◆ EXERCISE ◆
Starting at the line that contains "This screenshot has height=277, width=510.", transcribe every remaining line of the data below exactly, and omit all pictures.

◆ PROVIDED INFORMATION ◆

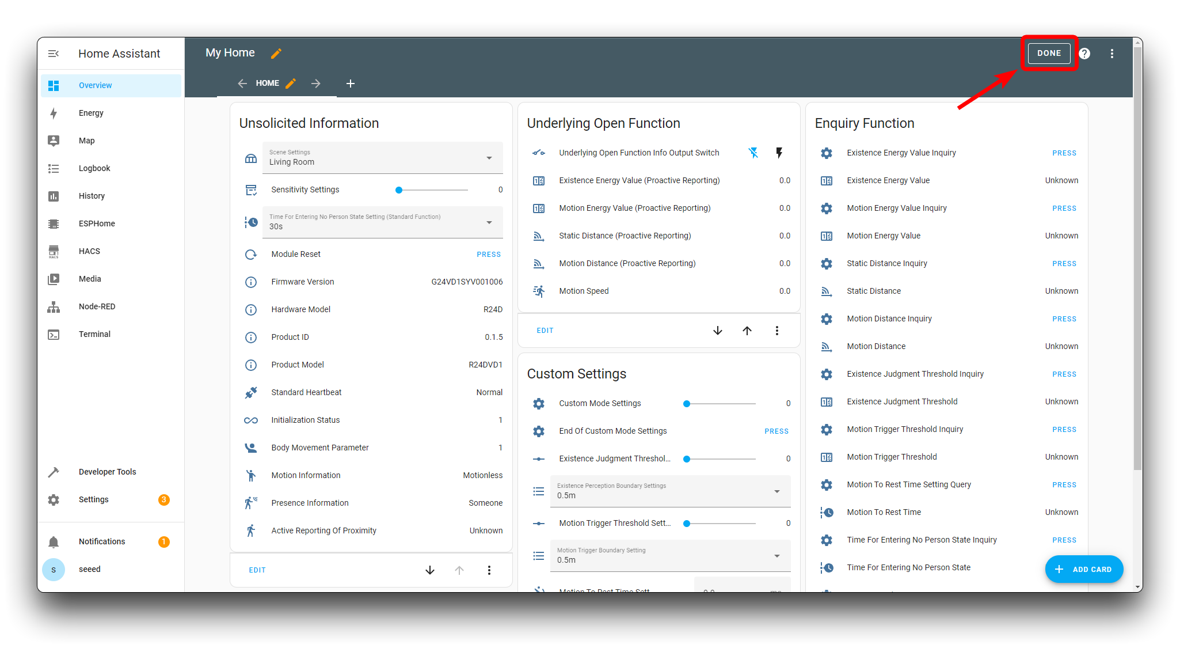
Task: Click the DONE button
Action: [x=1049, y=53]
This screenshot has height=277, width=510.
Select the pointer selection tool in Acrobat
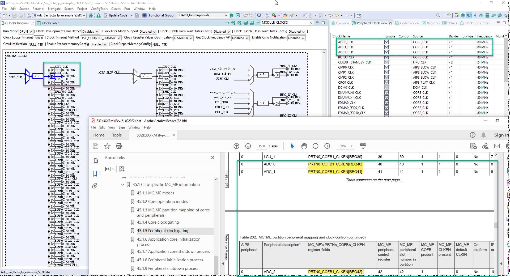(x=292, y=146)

◆ EXERCISE OUTPUT ◆
This screenshot has height=277, width=510.
Select the pointer selection tool in Acrobat
(x=292, y=146)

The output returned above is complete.